── ARTICLE

- First light novel volume cover, featuring Frenda Seivelun and Shizuri Mugino

とある暗部の少女共棲（アイテム） (Toaru Anbu no Aitemu)
- Genre: Action; Science fiction;
- Written by: Kazuma Kamachi
- Illustrated by: Nilitsu
- Published by: ASCII Media Works
- Imprint: Dengeki Bunko
- Original run: March 10, 2023 – present
- Volumes: 6
- Written by: Kazuma Kamachi
- Illustrated by: strelka
- Published by: ASCII Media Works
- Imprint: Dengeki Comics NEXT
- Magazine: Dengeki Daioh
- Original run: October 27, 2023 – present
- Volumes: 2
- Directed by: Tatsuyuki Nagai
- Written by: Shōgo Yasukawa
- Music by: Maiko Iuchi
- Studio: J.C.Staff
- Licensed by: SEA: Muse Communication;
- Original network: AT-X, Tokyo MX, BS11
- Original run: October 9, 2026 – scheduled
- Anime and manga portal

= A Certain Item of Dark Side =

Japanese light novel series

A Certain Item of Dark Side (とある暗部の, Toaru Anbu no Aitemu) (Note: The kanji 少女共棲 in the Japanese title is read as Shōjo Kyōsei.) is a Japanese light novel series written by Kazuma Kamachi and illustrated by Nilitsu, which is a spin-off of Kamachi's A Certain Magical Index series, focusing on the women belonging to Academy City's dark side. ASCII Media Works have published six volumes since March 2023 under their Dengeki Bunko imprint. A manga adaptation with art by strelka has been serialized in ASCII Media Works' shōnen manga magazine Dengeki Daioh since October 2023 and has been collected in two tankōbon volumes. An anime television series adaptation produced by J.C.Staff is set to premiere in October 2026.

==Plot==
Inside Academy City exists ITEM, an elite group of four girls: Rikou Takitsubo, who can track the powers emitted by espers; Frenda Seivelun, who excels in combat; Saiai Kinuhata, who can control nitrogen; and Shizuri Mugino, who is one of Academy City's seven Level 5s. They live in the underworld of Academy City and are devoted to carrying out their mission.

==Characters==

- Shizuri Mugino (麦野沈利, Mugino Shizuri)

- Rikou Takitsubo (滝壺理后, Takitsubo Rikō)

- Frenda Seivelun (フレンダ セイヴェルン, Furenda Seivuerun)

- Saiai Kinuhata (絹旗最愛, Kinuhata Saiai)

- Chōbi Hanano (華野超美, Hanano Chōbi)

==Media==
===Light novels===
Written by Kazuma Kamachi and illustrated by Nilitsu, A Certain Item of Dark Side began publication under ASCII Media Works' Dengeki Bunko light novel imprint on March 10, 2023. Six volumes have been released as of February 10, 2026.

────
── SOURCE RECORDS

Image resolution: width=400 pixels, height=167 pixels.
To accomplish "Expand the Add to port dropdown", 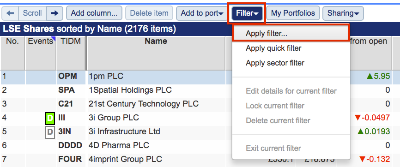I will pos(202,13).
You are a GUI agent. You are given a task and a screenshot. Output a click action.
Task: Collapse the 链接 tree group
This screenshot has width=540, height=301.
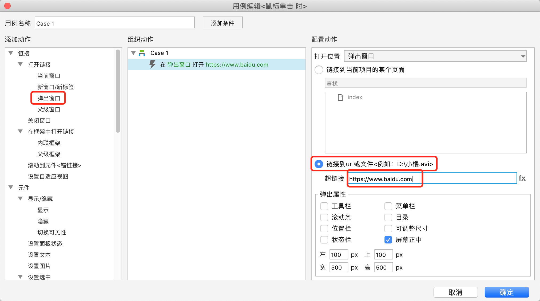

────

TASKS TO COMPLETE>
A. Answer these questions from the article on A Certain Item of Dark Side:
(i) Who provided the art for the manga adaptation?
(ii) Which member of ITEM can control nitrogen?
(iii) Which studio is producing the anime television series adaptation?
B. Put the lines of the entries, from the line with "You are a GUI" up to and including the last line of the entries, into a numbered list. Skip blank lines and leave out the pictures.

REPLIES>
A.
(i) strelka
(ii) Saiai Kinuhata
(iii) J.C.Staff

B.
1. You are a GUI agent. You are given a task and a screenshot. Output a click action.
2. Task: Collapse the 链接 tree group
3. This screenshot has width=540, height=301.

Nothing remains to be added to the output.